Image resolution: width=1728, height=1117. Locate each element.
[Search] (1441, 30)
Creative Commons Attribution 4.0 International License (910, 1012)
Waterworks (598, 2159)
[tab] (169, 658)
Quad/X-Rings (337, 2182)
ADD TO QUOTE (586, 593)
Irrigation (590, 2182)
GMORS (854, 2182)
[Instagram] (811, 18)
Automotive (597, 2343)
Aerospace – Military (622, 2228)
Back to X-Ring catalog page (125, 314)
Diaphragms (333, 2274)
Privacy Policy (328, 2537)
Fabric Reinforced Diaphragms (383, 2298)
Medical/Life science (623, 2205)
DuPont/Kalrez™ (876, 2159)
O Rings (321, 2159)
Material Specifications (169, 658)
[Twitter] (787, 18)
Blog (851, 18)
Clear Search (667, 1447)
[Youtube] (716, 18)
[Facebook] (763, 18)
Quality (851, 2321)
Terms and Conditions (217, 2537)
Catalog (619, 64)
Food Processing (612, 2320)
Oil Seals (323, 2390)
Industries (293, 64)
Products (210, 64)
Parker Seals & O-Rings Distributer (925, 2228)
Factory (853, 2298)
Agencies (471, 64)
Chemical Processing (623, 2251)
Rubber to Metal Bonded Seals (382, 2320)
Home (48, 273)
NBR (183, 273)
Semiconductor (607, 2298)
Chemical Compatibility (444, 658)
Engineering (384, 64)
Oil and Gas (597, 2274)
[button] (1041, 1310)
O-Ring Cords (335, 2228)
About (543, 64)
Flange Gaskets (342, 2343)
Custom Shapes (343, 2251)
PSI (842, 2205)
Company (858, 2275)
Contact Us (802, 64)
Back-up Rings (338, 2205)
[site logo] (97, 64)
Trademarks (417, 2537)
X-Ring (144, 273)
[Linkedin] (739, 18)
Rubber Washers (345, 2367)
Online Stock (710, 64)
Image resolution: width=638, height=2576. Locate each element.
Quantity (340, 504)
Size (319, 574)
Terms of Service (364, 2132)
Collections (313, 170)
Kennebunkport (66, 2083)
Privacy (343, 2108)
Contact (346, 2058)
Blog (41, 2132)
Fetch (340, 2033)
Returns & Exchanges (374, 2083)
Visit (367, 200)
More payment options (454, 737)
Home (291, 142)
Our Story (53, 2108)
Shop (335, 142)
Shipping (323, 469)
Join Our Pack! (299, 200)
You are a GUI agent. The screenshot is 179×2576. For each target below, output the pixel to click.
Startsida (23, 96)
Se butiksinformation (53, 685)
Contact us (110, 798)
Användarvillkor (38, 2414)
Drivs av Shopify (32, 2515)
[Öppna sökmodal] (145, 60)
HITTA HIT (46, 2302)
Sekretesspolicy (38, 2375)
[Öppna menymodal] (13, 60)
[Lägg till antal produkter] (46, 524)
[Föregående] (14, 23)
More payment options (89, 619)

-.-.-

Copy out every line in the records where the word "each" is found.

* _Task response_
Image resolution: width=1728, height=1117. Locate each element.
Image resolution: width=638, height=2576. Locate each element.
You are a GUI agent. The screenshot is 179×2576. For each target below, output the pixel to click.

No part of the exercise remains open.